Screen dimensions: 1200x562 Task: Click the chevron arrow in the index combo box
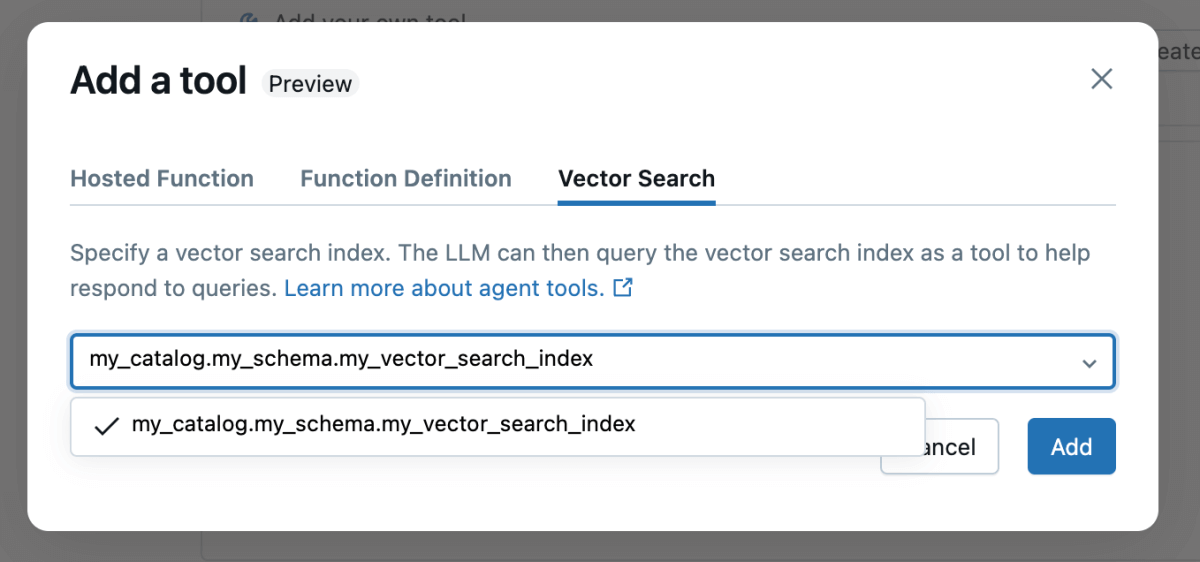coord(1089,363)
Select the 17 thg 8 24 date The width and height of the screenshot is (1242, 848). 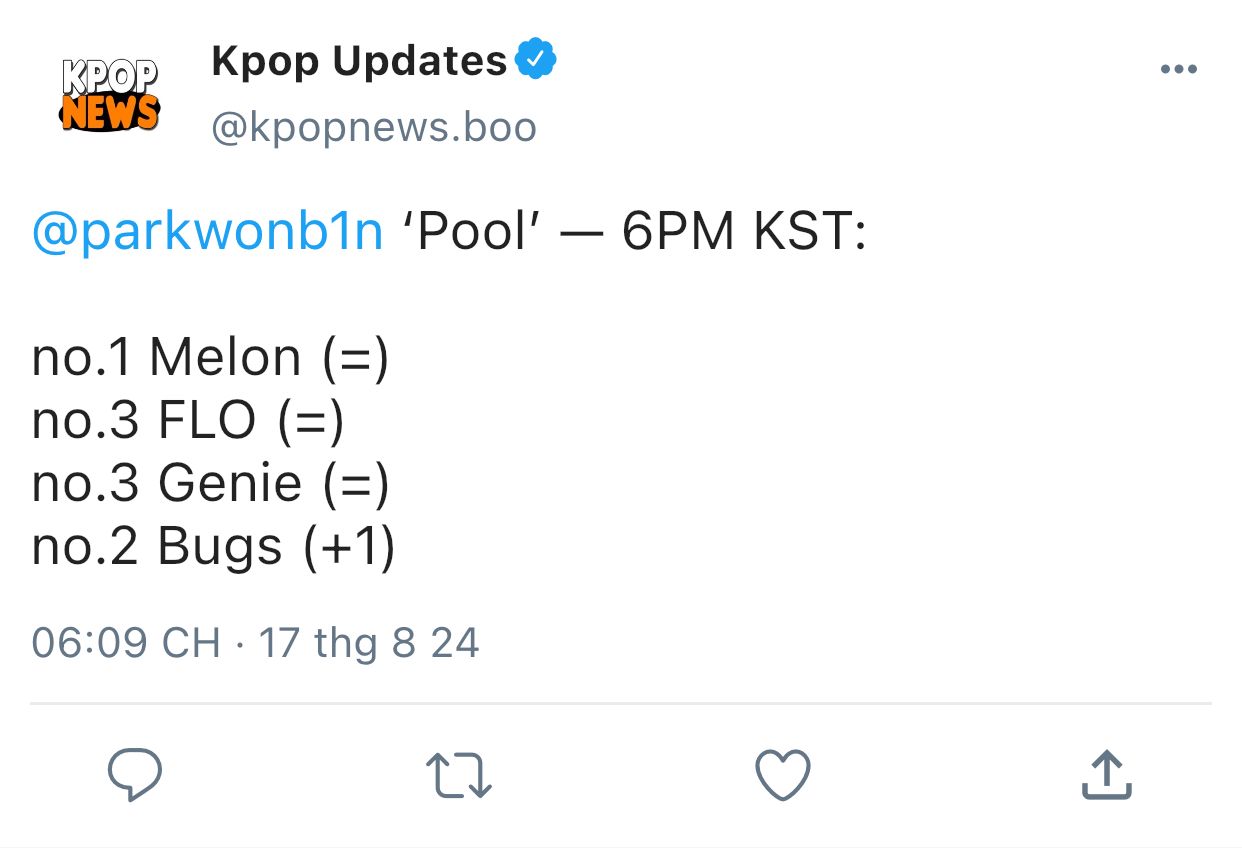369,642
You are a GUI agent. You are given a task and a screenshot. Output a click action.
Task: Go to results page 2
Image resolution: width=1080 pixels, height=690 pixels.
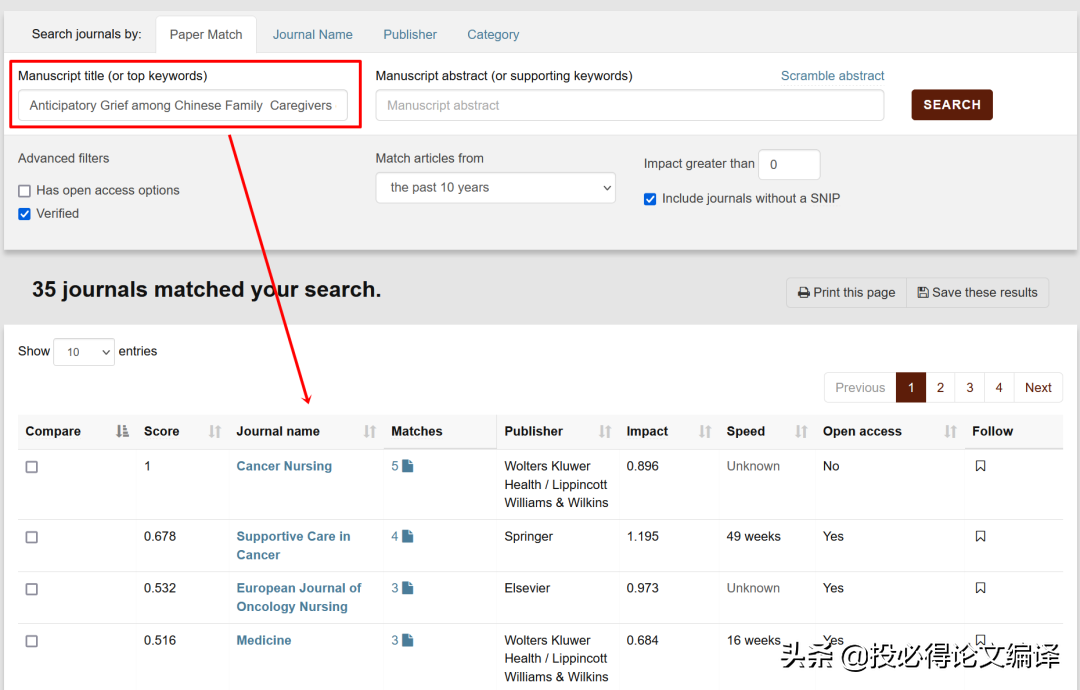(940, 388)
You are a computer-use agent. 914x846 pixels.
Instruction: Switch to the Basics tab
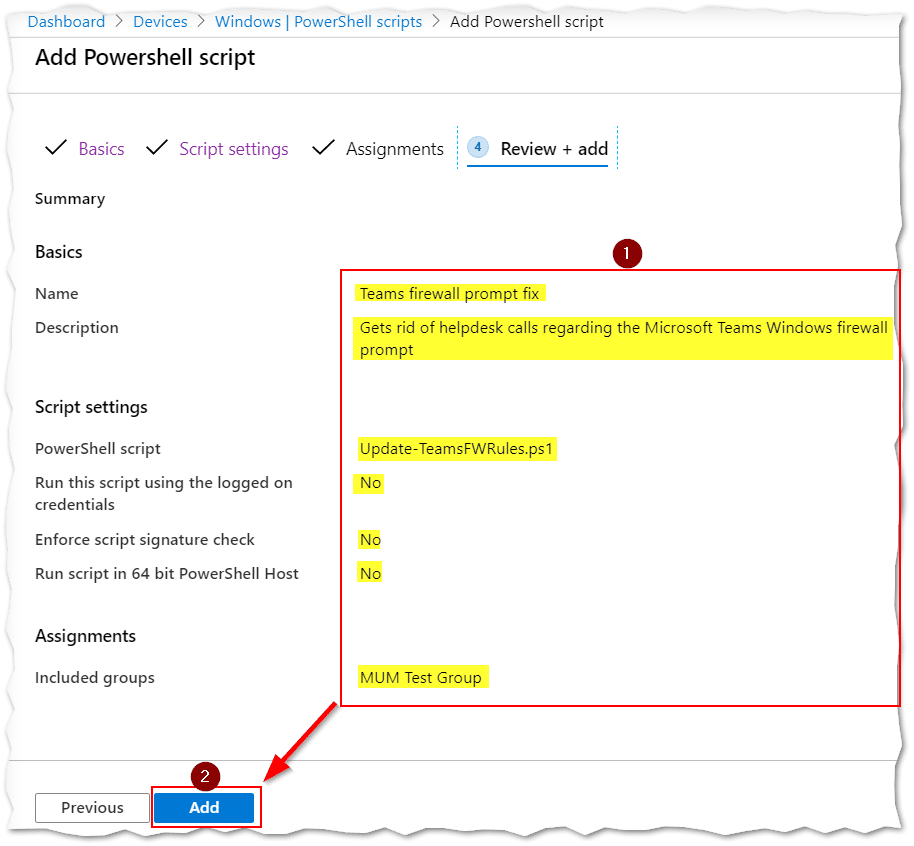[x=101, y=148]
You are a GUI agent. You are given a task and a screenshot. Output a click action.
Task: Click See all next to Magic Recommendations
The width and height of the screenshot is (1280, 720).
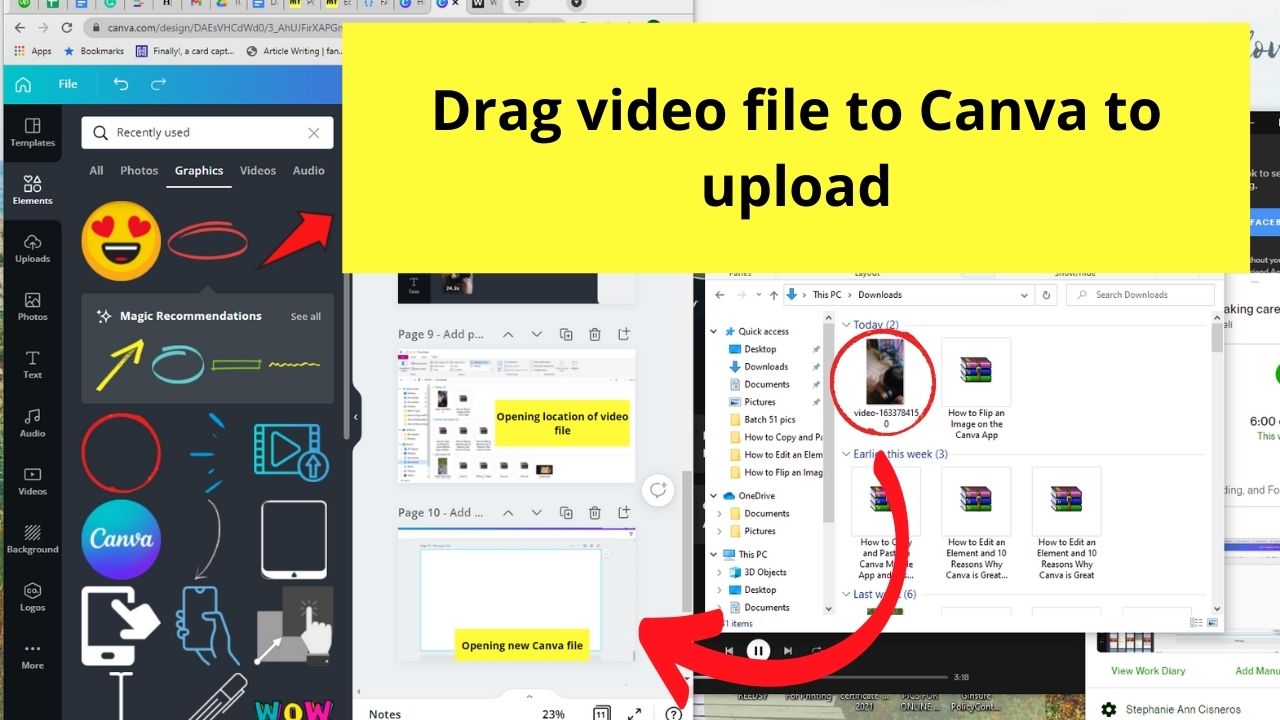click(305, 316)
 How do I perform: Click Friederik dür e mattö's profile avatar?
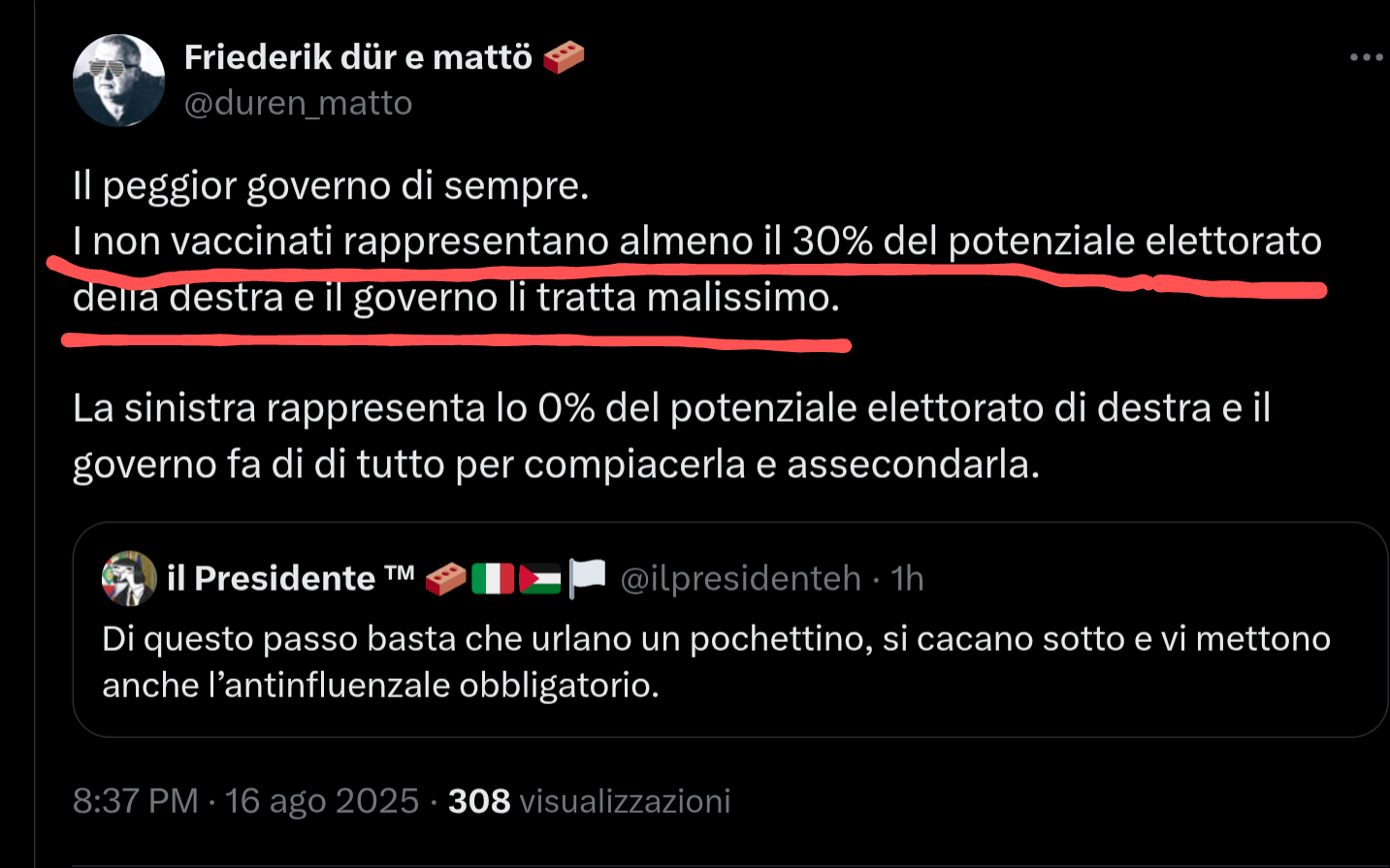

──────────────────────────────

### Problem
Exactly those lines that run from the line holding "Image resolution: width=1080" to the end of the listing above, both included, are to be reproduced, with pictures left out.

### Task output
Image resolution: width=1080 pixels, height=690 pixels.
(940, 388)
You are a computer-use agent. 914x846 pixels.
Instruction: Switch to the Basics tab
[x=101, y=148]
You are a GUI agent. You are given a task and a screenshot. Output a click action.
Task: Click See all next to Magic Recommendations
The width and height of the screenshot is (1280, 720).
click(305, 316)
 How do I perform: Click Friederik dür e mattö's profile avatar?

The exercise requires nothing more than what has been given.